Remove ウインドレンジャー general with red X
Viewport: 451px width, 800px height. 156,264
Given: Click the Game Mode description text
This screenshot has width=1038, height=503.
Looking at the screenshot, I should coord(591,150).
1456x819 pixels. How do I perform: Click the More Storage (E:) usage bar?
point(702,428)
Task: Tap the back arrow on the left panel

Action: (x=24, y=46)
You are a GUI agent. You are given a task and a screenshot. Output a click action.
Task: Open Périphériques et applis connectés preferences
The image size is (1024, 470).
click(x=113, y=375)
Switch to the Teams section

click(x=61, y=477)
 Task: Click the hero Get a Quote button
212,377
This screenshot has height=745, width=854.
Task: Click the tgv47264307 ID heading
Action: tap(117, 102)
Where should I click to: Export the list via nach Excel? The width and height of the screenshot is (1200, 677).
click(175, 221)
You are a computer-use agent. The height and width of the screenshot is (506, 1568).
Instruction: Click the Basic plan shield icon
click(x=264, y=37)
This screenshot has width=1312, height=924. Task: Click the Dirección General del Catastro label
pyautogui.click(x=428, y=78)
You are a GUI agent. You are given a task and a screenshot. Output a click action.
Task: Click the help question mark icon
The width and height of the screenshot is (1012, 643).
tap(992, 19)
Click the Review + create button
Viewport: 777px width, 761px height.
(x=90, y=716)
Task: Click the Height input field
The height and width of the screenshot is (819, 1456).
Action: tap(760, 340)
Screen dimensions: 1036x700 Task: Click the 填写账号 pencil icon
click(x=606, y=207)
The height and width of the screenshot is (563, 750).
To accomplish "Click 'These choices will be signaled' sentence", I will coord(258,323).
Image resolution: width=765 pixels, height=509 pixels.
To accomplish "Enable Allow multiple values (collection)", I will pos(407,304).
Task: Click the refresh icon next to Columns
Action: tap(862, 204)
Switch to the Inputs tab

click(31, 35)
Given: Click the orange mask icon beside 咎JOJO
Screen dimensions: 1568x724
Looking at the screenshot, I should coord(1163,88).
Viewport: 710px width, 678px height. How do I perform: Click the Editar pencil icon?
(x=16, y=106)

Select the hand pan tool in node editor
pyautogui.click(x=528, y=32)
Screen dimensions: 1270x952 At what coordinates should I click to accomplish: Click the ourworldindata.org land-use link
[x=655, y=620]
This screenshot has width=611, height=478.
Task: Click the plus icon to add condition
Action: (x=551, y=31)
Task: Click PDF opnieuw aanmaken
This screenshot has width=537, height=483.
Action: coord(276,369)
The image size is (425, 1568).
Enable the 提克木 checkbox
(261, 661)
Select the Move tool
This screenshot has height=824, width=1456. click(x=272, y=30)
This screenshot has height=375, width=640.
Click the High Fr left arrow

##########

Return the lines of the records above exactly as they appear, from the line with "Given: Click the orange" to the line with "pyautogui.click(x=528, y=32)", both included.

• Worked answer:
Given: Click the orange mask icon beside 咎JOJO
Screen dimensions: 1568x724
Looking at the screenshot, I should coord(1163,88).
Viewport: 710px width, 678px height. How do I perform: Click the Editar pencil icon?
(x=16, y=106)

Select the hand pan tool in node editor
pyautogui.click(x=528, y=32)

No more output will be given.